The lines needed are those below that contain the word "Viewport"; copy each one.

__Data for processing__
<<<<
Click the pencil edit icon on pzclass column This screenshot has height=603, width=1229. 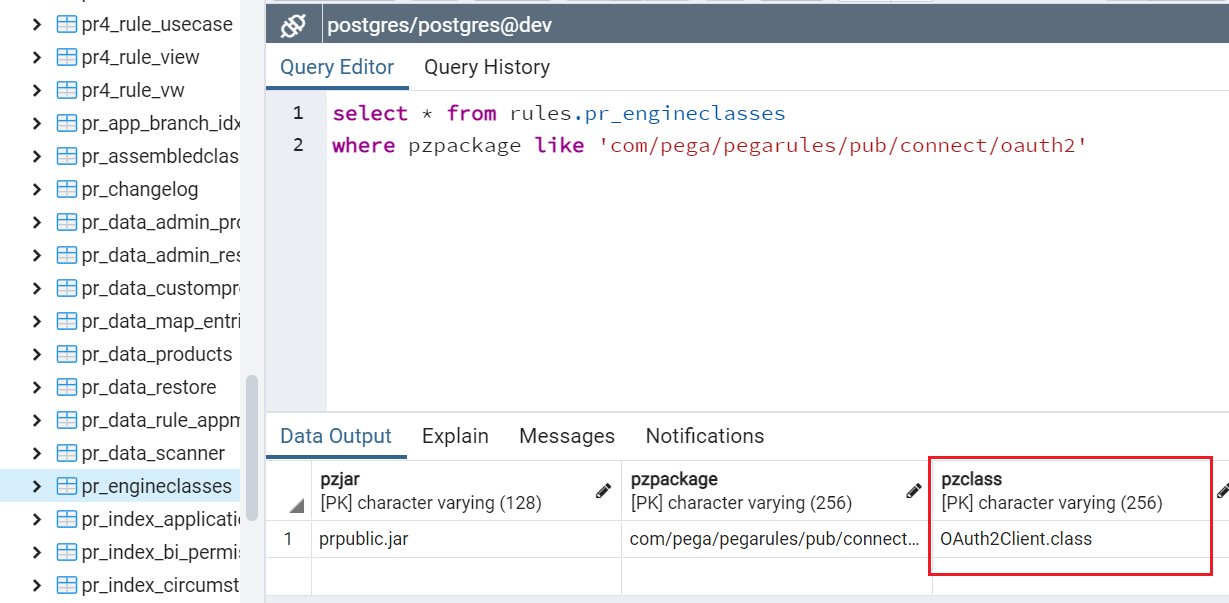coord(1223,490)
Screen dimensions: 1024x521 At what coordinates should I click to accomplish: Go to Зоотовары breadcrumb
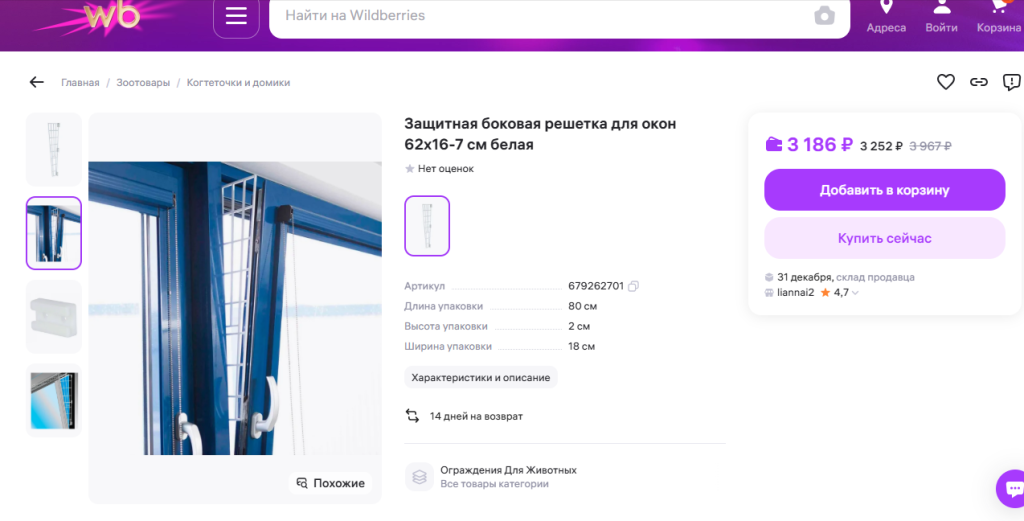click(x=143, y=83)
>>>>
<<<<
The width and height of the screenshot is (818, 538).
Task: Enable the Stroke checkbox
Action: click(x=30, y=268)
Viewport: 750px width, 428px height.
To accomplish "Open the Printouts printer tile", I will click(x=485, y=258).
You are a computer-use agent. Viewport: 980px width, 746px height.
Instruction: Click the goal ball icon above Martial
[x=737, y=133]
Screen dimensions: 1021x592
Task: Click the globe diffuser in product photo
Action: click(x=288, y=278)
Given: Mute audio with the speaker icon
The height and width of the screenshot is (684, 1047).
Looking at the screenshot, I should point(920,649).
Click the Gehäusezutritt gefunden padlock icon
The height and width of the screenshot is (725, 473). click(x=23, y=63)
>>>>
__Finished exercise__
Viewport: 750px width, 428px height.
You are a computer-use agent. Viewport: 980px width, 746px height.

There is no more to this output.